Exercise requirements: Quote, without any change, the line that contains "Where should I click to: Click" and all lines that follow it to the end of the data below.

(Records from a data source)
>>>
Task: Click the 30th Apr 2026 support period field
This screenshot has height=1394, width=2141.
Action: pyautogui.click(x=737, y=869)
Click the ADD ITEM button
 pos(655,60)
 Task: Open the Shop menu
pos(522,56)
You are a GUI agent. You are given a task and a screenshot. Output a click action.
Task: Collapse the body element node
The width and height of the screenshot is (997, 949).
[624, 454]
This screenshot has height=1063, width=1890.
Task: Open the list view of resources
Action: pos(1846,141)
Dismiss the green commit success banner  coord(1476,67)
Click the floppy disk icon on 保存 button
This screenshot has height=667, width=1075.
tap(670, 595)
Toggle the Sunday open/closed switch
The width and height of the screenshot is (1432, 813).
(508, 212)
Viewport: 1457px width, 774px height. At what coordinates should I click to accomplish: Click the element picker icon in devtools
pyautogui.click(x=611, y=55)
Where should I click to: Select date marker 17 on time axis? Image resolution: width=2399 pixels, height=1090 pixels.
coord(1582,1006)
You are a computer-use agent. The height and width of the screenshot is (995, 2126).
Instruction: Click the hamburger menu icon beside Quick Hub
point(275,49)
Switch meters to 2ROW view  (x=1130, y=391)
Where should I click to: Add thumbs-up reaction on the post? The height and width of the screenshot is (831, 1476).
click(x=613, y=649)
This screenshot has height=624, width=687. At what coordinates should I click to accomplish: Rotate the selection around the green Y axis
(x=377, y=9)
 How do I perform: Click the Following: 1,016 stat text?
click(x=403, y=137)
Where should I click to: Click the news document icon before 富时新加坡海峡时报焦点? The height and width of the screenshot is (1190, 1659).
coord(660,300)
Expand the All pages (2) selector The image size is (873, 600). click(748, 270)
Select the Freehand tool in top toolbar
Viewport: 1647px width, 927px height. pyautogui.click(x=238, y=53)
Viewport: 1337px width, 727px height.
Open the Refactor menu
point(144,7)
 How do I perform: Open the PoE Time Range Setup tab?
<<<
Problem solution:
Where should I click to: Click the news document icon before 富时新加坡海峡时报焦点? The height and width of the screenshot is (1190, 1659).
coord(660,300)
Expand the All pages (2) selector The image size is (873, 600). click(748, 270)
Select the Freehand tool in top toolbar
Viewport: 1647px width, 927px height. pyautogui.click(x=238, y=53)
Viewport: 1337px width, 727px height.
Open the Refactor menu
point(144,7)
 How do I perform: Open the PoE Time Range Setup tab?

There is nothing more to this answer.